Angelina Jolie spoke of all the girls in the world who feel like outsiders as she introduced the 23-year-old Gorman, who stole the show at President Biden’s inauguration with a powerful recitation of her poem, “The Hill We Climb.” (Gorman plans to run for president herself in 2036, the first year she’ll be eligible.)
“How many Amandas are living in Afghanistan, hiding their journals, waiting to see if they’re going to be allowed to go to school?” Jolie asked. “As if anyone has the right to decide what a woman can or cannot do with her own mind and body.”
Jolie continued: “There is nothing more beautiful, more challenging, and perhaps unsettling than the free mind of a thinking woman.”
Gorman then delivered a poem so powerful, the speaker that followed her — director Ava DuVernay — quipped: “Thank you to the person who decided that I would go after Amanda. Lord have mercy.”
The nearly 90-year-old Moreno, who became the first Latina to win an Oscar, said that women have been deprived of power for far too long.
“We live in a time that requires us to be vigilant,” she said. “As women, many issues require our attention in these dreadfully dark days, when our leaders politicize the wearing of masks and polarize our citizens over vaccines, when in the minds of many climate change is science fiction, and health care is still not codified as a basic human right in this divine America.”
Actor Alyssa Milano said that “this is the most dangerous time to be a woman in America in my life.”
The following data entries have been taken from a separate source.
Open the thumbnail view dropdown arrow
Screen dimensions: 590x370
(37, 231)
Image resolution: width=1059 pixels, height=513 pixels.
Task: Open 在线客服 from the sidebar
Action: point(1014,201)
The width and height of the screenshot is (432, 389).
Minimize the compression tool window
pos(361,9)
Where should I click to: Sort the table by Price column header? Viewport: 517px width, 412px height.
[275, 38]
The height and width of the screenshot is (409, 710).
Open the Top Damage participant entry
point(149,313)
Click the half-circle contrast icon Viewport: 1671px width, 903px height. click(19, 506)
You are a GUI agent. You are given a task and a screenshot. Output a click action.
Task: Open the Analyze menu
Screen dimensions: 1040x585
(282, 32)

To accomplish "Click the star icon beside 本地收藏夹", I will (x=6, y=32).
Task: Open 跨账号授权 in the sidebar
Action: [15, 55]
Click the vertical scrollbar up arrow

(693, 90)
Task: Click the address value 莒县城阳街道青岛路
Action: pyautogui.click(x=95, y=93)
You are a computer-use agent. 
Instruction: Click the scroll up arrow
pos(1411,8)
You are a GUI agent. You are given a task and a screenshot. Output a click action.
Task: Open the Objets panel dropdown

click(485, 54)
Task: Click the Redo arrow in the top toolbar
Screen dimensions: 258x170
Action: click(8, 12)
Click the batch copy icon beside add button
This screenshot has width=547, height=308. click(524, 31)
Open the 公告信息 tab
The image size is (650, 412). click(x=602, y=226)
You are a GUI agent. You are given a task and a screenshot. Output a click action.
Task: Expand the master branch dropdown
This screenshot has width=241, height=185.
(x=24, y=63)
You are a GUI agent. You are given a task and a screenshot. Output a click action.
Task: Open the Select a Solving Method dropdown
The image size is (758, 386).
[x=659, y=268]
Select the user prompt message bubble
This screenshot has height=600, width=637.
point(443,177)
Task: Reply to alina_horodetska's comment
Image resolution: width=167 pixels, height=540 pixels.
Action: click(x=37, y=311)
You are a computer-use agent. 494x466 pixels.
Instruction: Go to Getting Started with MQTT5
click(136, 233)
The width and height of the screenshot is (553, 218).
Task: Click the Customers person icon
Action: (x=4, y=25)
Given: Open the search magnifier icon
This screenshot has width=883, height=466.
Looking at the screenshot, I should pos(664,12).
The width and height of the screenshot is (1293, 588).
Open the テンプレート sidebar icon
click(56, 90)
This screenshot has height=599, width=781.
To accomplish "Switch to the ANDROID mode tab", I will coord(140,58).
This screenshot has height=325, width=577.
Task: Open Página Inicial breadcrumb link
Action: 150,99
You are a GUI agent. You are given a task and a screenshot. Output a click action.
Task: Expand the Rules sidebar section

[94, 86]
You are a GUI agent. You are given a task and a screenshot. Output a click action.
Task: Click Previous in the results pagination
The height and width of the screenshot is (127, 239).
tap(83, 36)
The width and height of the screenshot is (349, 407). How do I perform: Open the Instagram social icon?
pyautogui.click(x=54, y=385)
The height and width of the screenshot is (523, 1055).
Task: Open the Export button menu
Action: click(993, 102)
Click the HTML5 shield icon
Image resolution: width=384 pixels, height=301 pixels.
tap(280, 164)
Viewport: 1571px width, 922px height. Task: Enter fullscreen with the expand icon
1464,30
“Texas enacted laws that are worse than we could ever have imagined. Other states are following suit,” she said. “The Supreme Court seems content to let it all happen. And both parties in the Senate are failing us on this issue.”
Milano then introduced a surprise guest: Paxton Smith, the Texas high school valedictorian who scrapped a speech approved by her school administrators and delivered an abortion rights call in its place.
Smith used her moment in front of Hollywood’s elite to urge them to act.
“There is no more time to wait and see what happens next because the very thing we are afraid of is happening right now,” she said. “Every citizen of Texas who has the reproductive capability of carrying out a pregnancy has had a fundamental freedom stripped away from them, the fundamental human right to decide what we do with our lives.”
The Texas law is already facing legal challenges, including a lawsuit filed by the Biden administration.
“Royals” singer Lorde used her speech to question her own power. The singer drew some criticism after recording five songs from her latest album, “Solar Power,” in the indigenous New Zealand language of te reo Māori.
The songs, she said, sparked a hard discussion.
“Is this wealthy famous white woman being supportive or tokenistic? Is she advocating or co-opting for her own social gain?” she said. “I welcome this discourse. Power like mine should be interrogated. In the past few years, we’ve all seen that no system of power is too big to fail, no person in charge too established to uproot.”
On a night when she and other powerful women in Hollywood were being honored, Lorde said she was thinking of “the women whose birthplace or skin color or socioeconomic status was always going to make it less likely that they be handed a megaphone.”
Katy Perry steered clear of politics during her speech and made it a more personal night for her, fiancé Orlando Bloom, and their daughter Daisy, who just turned 1.
“Orlando, a man that is a friend and an ally to women all around the world, thank you for handling the insanity of my life with such loving grace,” she said. “And to my Daisy, a future powerful woman, I pledge to you to do my best to be an example of one, to never put limits on your dreams, to lead with love never through fear and to always be your lighthouse in any darkness.”
She then asked Bloom to loosen her corset so she could sing a song called “What Makes a Woman.” As he worked to undo the back of her billowing lavender dress, she advised: “Pull it all the way down, I have a girdle in here.”
It was not the only light moment in a night filled with heavy speeches.
The evening’s host, comedian and “Brooklyn Nine-Nine” actor Chelsea Peretti, said she was excited to get back to society amid the coronavirus pandemic, especially “doing something really chill like making direct face-to-face contact with Angelina Jolie.”